*EXERCISE DETAILS:*
Reproduce the data below word for word, from the line that contains "How do I perform: Click inside" through the line that contains "click(x=645, y=286)", including both of those lines and nothing else.

*SUPPLIED RECORDS:*
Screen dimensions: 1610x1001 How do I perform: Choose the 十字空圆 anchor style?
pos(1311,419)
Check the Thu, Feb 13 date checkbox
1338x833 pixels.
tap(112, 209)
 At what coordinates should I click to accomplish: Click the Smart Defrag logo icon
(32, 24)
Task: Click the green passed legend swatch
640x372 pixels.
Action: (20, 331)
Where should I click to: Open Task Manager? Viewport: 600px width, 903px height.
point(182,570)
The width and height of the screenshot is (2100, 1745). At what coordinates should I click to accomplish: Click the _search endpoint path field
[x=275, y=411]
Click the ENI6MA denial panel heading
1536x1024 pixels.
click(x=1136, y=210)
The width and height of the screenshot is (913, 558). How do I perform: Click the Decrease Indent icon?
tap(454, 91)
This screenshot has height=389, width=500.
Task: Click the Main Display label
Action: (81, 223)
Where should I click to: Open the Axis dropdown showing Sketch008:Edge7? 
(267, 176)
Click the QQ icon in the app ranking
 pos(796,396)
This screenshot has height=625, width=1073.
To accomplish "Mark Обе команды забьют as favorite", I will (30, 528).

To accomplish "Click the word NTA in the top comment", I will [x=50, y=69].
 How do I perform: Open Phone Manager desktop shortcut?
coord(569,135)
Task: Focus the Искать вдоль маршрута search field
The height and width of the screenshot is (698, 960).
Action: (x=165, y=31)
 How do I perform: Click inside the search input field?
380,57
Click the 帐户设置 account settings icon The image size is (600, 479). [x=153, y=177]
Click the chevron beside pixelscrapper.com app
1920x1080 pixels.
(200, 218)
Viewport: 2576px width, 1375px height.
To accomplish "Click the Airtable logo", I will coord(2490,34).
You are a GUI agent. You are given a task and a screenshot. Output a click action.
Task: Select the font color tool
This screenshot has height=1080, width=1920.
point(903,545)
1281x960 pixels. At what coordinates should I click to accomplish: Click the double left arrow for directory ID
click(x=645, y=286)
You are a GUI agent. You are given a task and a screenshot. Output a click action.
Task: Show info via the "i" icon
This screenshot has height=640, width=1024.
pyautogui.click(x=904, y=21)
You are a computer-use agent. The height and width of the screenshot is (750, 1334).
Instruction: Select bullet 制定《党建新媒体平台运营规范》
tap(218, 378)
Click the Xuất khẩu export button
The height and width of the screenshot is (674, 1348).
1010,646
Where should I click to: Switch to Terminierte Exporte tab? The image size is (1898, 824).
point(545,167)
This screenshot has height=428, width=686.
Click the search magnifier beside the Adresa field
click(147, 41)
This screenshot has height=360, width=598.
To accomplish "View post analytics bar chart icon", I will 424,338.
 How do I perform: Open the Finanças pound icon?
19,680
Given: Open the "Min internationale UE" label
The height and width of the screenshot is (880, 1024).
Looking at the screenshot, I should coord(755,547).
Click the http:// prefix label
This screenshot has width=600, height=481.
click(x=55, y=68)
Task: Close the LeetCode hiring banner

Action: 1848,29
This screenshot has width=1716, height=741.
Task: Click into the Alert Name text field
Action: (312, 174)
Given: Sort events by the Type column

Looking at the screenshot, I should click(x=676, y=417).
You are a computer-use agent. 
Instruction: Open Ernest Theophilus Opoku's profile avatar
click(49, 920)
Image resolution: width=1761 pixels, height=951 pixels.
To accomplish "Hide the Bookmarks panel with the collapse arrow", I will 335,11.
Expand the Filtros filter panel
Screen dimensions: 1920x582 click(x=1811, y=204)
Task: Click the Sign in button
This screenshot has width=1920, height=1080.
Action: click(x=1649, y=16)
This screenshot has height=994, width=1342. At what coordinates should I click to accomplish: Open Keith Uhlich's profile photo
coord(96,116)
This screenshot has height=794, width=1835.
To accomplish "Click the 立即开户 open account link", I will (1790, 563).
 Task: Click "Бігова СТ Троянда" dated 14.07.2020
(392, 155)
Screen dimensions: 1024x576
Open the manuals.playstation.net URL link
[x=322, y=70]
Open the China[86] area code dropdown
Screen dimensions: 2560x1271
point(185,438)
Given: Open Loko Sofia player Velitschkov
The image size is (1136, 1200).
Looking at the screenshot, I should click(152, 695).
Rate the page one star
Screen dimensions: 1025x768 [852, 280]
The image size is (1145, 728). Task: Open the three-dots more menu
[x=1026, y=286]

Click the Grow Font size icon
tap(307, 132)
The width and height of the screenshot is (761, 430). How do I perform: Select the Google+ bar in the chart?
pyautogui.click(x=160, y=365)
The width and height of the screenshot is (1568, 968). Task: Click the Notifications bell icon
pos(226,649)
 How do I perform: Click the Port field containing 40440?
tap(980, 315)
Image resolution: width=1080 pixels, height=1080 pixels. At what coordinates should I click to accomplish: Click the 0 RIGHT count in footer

*FINISHED TASK:*
 How do I perform: Click inside the search input field?
380,57
Click the 帐户设置 account settings icon The image size is (600, 479). [x=153, y=177]
Click the chevron beside pixelscrapper.com app
1920x1080 pixels.
(200, 218)
Viewport: 2576px width, 1375px height.
To accomplish "Click the Airtable logo", I will coord(2490,34).
You are a GUI agent. You are given a task and a screenshot. Output a click action.
Task: Select the font color tool
This screenshot has height=1080, width=1920.
point(903,545)
1281x960 pixels. At what coordinates should I click to accomplish: Click the double left arrow for directory ID
click(x=645, y=286)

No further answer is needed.